For a small startup this lives in one shared sheet, which then becomes the reference for the new-hire workflow.
What the office setup should include
If the day runs from the company office, the room should be private enough that employees do not have to perform in front of a crowd, large enough for the lighting setup, close to a quiet check-in area, and away from glass walls that reflect strobes. If the office cannot offer that, the same setup works at a nearby studio — the visual system is defined by lighting, crop, and direction, not the building.
Shoot / rollout workflow
A typical workflow for a focused startup team day:
- pre-shoot brief shared with the team (wardrobe, time slot, expectations);
- check-in with one calm point of contact;
- short slot per person with direction (expression range, posture, small wardrobe adjustments);
- live monitor review for selects on the spot where possible;
- private gallery delivered shortly after the shoot;
- consistent retouching style across every portrait;
- final delivery in web and print sizes, plus crops for LinkedIn and slide decks.
The workflow removes decision fatigue. Employees arrive, get directed, see a frame they like, and leave. Final selection happens after the shoot inside the private gallery.
Image usage plan
For a startup hiring page, the images usually need to support the hiring page, About / Team pages, LinkedIn profile photos, investor-deck headshots, founder press requests, internal Slack / Notion / HRIS profiles, and optional speaker bios. A single session covers all of these when the brief plans for them up front — the files do not need to be re-photographed for each surface, just cropped and exported correctly.
How to keep the style usable for future hires
The most useful artifact from a team headshot day is a one-page visual standard: background and crop references, lighting notes, expression examples, wardrobe guidance, retouching note, and file naming. When the next hire joins, People Ops hands the standard to the same photographer — or a remote headshots session for a distributed hire — and gets a portrait that matches the team.
Operational notes
A few practical points worth deciding before the shoot:
- usage rights — confirm the company can use the images on website, social, press, and recruiting;
- consent — confirm each employee is comfortable with planned uses;
- ownership of the master gallery — usually People Ops or Marketing;
- backup of delivered files in at least two locations, including a cloud archive;
- review cadence — most startups benefit from revisiting the imagery yearly.
Recommended pages / next step
For this scenario, start with team headshots in Los Angeles. If the rollout is broader — multiple departments, a full company directory, an investor-facing leadership section — see corporate headshots in LA. If the team has distributed members, add remote headshots to keep the team page consistent. For pricing comparison, see Headshot Buro pricing.
FAQ
How many people can be photographed during a startup headshot day?
It depends on schedule, setup, image volume per person, and how much direction each person needs. A focused LA startup team day can usually cover a tight group in one office or studio block when the roster, room, wardrobe brief, and timing are agreed before the shoot.
Should startup team headshots look formal or casual?
They should match how the company wants to be understood.

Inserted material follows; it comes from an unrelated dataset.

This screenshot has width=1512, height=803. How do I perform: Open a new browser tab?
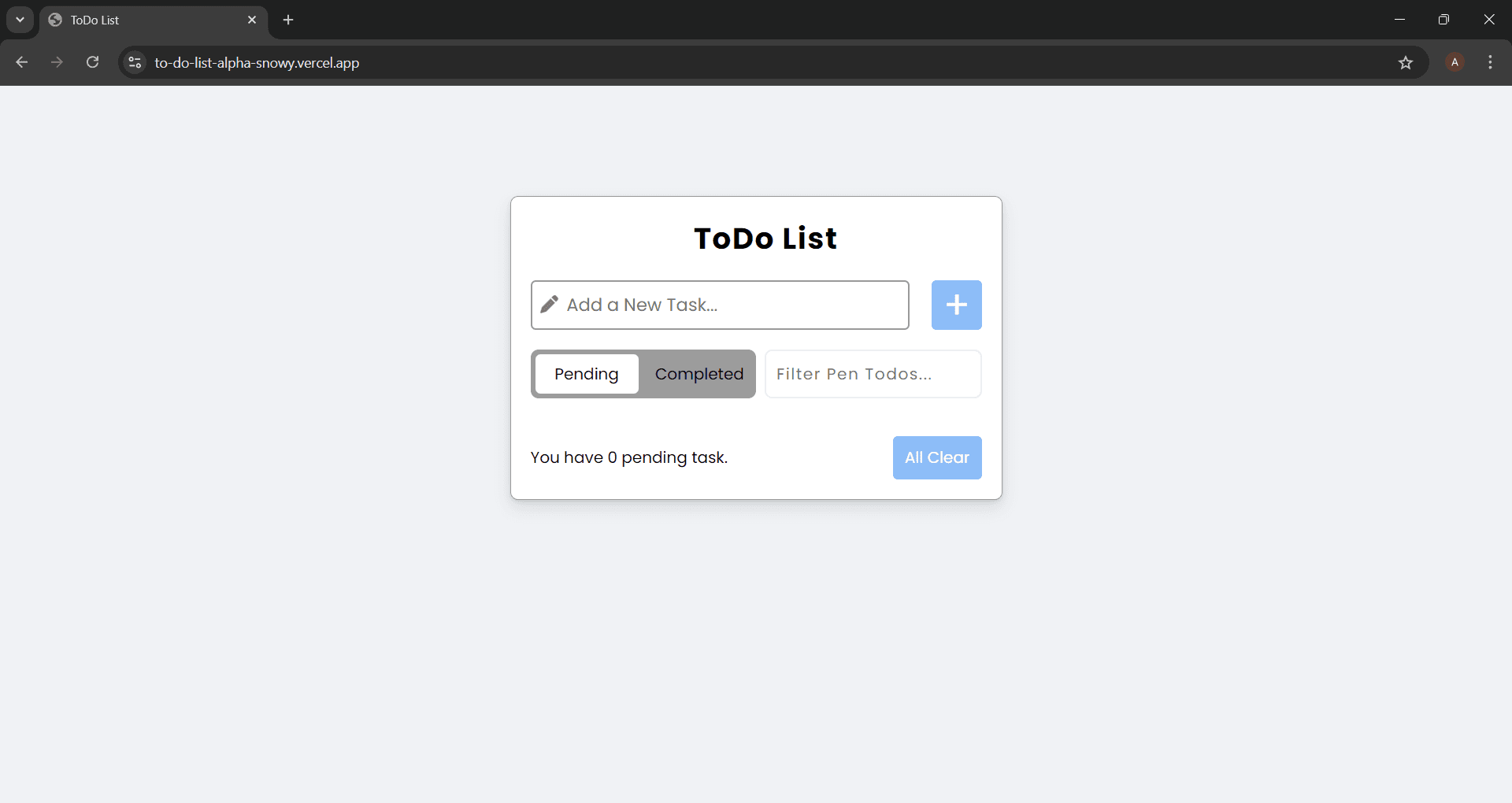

A startup team can look approachable without looking inconsistent. The safest approach is clean lighting, a neutral background, a controlled crop, and expression direction that feels current rather than over-corporate.
Can new hires be matched later?
Yes. Matching works best when the original session documents crop, background, lighting, wardrobe guidance, and retouching style on a single reference page. With that reference, the same photographer or a remote headshots session can produce a portrait that fits the existing team page.
Who usually owns the headshot project inside an LA startup?
For most startups, ownership sits with People Ops or HR, with input from a founder or the marketing lead. The owner runs the roster, the visual brief, the day-of logistics, the file delivery, and the new-hire workflow.